Quantitative Ultrasound of Bone

Quantitative Ultrasound measurement and fall calendar, see: LASA side studies


Contact: Natasja van Schoor

Osteoporosis is a disease of the skeleton characterised by low bone mineral density (BMD) and a micro architectural deterioration of bone tissue that results in an increased susceptibility to fractures (1). BMD, measured with dual-energy X-ray absorptiometry (DXA), is regarded as the most important parameter for the assessment of osteoporosis and fracture risk (2-4). Since a few years, quantitative ultrasound (QUS) measurements have generated widespread interest. QUS offers several advantages over DXA, since the apparatus is free of ionising radiation, relatively inexpensive and simple to apply (5). The great variety of different QUS devices available makes it possible to perform QUS measurements at several skeletal sites such as the calcaneus (heel bone), ulna, patella, phalanges (fingers) and tibia (6).

§ §

## Action item
Reproduce the entire quantitative ultrasound of bone text above, word for word.

§ §

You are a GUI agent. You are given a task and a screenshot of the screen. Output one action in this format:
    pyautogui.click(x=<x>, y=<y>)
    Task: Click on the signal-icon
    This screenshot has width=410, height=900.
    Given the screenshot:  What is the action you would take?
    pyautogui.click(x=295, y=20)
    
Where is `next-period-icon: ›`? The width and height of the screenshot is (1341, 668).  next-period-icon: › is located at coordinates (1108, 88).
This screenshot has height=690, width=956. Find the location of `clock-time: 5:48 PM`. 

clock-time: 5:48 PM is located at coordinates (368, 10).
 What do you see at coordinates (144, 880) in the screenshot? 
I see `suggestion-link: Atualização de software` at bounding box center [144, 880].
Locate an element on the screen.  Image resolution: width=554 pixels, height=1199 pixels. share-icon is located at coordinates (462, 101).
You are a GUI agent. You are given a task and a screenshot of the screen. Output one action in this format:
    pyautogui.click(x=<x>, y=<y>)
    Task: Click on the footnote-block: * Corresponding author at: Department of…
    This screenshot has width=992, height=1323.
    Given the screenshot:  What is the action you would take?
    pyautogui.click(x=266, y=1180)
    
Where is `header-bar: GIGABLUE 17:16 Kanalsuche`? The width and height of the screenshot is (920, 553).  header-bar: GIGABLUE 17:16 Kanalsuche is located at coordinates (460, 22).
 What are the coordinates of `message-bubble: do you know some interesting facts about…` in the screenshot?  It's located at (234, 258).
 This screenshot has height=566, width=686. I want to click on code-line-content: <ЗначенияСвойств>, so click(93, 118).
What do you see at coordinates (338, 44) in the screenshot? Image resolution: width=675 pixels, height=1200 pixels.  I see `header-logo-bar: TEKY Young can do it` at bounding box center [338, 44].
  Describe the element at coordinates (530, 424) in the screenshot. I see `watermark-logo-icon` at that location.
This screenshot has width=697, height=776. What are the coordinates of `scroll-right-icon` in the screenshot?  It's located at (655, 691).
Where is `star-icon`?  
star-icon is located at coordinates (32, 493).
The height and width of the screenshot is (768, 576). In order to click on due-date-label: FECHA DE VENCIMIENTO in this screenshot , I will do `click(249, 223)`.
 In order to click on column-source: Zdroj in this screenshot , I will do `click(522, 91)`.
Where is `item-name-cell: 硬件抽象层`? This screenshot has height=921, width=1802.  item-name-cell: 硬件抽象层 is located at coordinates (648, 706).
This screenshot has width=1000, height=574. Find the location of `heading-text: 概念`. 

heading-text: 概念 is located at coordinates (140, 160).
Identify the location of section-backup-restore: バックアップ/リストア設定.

§ §

## Solution for this exercise
Quantitative Ultrasound of Bone

Quantitative Ultrasound measurement and fall calendar, see: LASA side studies


Contact: Natasja van Schoor

Osteoporosis is a disease of the skeleton characterised by low bone mineral density (BMD) and a micro architectural deterioration of bone tissue that results in an increased susceptibility to fractures (1). BMD, measured with dual-energy X-ray absorptiometry (DXA), is regarded as the most important parameter for the assessment of osteoporosis and fracture risk (2-4). Since a few years, quantitative ultrasound (QUS) measurements have generated widespread interest. QUS offers several advantages over DXA, since the apparatus is free of ionising radiation, relatively inexpensive and simple to apply (5). The great variety of different QUS devices available makes it possible to perform QUS measurements at several skeletal sites such as the calcaneus (heel bone), ulna, patella, phalanges (fingers) and tibia (6).